Denise Youngblood wrote that although not the first to portray Stalin as "war hero in chief" – this was already done in pictures like The Battle of Stalingrad – The Fall of Berlin elevated him to a new status: "it deified Stalin." Richard Taylor pointed out the premier was the only decision maker in the plot, the only one responsible for the victory over Germany, and all other characters were either subservient or antagonistic. Stalin's stoic calm was stressed out by deliberately contrasting it to the hysterical rage of Hitler, or to the slow wit of Georgy Zhukov, who was portrayed in accordance with his political status in the late 1940s, after he was shunned by Stalin: Zhukov was not even among the generals who received Stalin in Berlin. Beside this, most characters – from Natasha to Gerd von Rundstedt – praise him as a great leader. Katerina Clark discerned that Stalin, beside his function as a great captain, was made the enabler of romantic relationship: before meeting him, Aleksei was incapable of expressing his love to Natasha. Slavoj Žižek commented the leader played the part of the "magician and the matchmaker who wisely leads the couple to reunion." Aleksei's character was not intended to be perceived as an individual, but rather, a symbol to the entire Soviet people: he was depicted as an archetypal worker; his date of birth is given as 25 October 1917 by the Julian Calendar, the day of the October Revolution.
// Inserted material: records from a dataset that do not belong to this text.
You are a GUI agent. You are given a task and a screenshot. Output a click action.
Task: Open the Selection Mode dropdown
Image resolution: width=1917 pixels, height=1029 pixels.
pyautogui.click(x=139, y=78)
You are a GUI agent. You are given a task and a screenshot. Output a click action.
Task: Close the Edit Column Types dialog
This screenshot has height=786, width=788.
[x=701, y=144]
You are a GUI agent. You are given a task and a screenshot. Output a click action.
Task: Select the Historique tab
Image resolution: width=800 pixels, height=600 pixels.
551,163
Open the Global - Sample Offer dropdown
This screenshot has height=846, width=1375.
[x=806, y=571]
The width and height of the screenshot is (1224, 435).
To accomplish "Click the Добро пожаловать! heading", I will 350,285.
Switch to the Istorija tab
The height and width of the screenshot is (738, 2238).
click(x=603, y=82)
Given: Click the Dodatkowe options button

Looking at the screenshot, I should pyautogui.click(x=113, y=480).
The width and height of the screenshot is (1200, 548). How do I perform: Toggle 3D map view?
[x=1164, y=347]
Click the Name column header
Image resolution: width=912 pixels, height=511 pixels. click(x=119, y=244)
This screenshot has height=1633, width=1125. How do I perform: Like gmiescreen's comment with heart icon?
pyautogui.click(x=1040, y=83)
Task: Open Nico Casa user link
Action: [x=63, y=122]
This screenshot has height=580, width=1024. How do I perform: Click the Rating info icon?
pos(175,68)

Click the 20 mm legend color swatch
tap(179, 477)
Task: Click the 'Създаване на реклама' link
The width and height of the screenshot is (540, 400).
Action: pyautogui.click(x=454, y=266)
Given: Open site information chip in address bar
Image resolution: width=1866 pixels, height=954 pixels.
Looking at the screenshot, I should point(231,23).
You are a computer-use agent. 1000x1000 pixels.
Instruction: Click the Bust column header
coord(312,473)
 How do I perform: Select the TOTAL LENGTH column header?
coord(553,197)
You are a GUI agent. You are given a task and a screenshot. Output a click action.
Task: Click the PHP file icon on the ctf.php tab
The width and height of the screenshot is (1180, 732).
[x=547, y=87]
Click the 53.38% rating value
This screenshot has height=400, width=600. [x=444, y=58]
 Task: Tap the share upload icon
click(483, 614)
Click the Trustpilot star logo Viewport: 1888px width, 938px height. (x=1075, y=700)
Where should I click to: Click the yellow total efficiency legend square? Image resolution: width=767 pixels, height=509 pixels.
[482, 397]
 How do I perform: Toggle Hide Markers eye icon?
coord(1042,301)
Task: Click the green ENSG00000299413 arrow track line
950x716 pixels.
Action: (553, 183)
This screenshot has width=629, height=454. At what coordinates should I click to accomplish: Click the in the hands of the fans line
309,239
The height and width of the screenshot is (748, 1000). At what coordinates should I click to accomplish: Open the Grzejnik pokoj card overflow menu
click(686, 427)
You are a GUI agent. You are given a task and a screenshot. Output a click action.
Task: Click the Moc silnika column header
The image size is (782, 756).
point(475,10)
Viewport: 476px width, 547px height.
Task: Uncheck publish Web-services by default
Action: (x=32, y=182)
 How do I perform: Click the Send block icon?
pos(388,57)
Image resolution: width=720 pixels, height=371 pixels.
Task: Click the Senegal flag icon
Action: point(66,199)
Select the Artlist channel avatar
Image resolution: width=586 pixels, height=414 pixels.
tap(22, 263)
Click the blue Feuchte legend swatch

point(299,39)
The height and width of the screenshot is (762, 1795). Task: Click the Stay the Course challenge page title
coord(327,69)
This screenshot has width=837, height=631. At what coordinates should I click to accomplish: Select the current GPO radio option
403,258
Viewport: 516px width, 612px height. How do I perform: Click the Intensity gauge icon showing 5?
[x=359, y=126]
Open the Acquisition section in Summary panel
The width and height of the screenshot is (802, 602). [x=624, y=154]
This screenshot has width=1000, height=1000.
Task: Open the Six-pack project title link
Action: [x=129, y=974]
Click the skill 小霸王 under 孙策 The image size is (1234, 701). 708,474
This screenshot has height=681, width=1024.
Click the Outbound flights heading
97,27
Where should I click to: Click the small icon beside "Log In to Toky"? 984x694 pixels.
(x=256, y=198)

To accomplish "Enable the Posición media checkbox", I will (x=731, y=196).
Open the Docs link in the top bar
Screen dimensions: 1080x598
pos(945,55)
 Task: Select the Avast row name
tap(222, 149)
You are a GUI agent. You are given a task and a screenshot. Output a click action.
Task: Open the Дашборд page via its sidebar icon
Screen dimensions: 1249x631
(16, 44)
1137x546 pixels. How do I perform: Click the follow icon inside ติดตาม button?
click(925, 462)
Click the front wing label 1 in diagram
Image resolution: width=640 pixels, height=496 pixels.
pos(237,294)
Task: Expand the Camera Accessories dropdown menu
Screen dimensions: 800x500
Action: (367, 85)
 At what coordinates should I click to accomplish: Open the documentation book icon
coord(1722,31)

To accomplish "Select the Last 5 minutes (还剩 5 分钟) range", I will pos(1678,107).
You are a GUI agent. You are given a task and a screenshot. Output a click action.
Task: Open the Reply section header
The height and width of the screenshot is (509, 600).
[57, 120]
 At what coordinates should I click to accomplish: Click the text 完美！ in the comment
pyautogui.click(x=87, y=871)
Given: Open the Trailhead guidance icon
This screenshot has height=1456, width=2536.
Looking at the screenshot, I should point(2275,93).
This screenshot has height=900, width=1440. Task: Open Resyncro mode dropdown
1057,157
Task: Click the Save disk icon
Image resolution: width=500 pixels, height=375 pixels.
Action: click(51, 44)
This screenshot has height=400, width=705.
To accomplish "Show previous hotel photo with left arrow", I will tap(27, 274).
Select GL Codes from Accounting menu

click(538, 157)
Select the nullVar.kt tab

The film also made many references to the political situation in Europe. Turkey, which was a neutral country during the war but a rival of the Soviet Union in the Cold War, was portrayed as if it was an Axis state; the Turkish ambassador even greeted Hitler in the name of İsmet İnönü. The Nazi sympathies of Vatican ambassador Cesare Orsenigo were emphasized as well. Churchill, seen as an enemy after his 1946 Fulton Speech, was portrayed in a highly negative fashion.

It is regarded by many critics as the epitome of Stalin's cult of personality in cinema: Denise Youngblood wrote "it was impossible to go further" in the "veneration" of him; Philip Boobbyer claimed the cult reached "extraordinary proportions" with its release; Lars Karl opined it "stood above any other part of the cult"; Slavoj Žižek regarded it as the "supreme case of the Stalinist epic" Nikolas Hüllbusch commented that it was the "zenith" of the representation of Stalin's screen "alter-ego"; and Richard Taylor believed it was "the apotheosis of Stalin's cult of Stalin".

== Restoration ==
In 1991, after the dissolution of the Soviet Union, The Fall of Berlin had its first public screening in forty years, during the 48th Venice International Film Festival.

In 1993, Dušan Makavejev included footage from the film in his picture Gorilla Bathes at Noon.

In 2003, the film was remastered by a company from Toulouse, in a relatively poor quality. In 2007, it was re-released by the American group International Historical Films. No available version contains the Beria scene, though several old uncensored copies of the film appear to exist.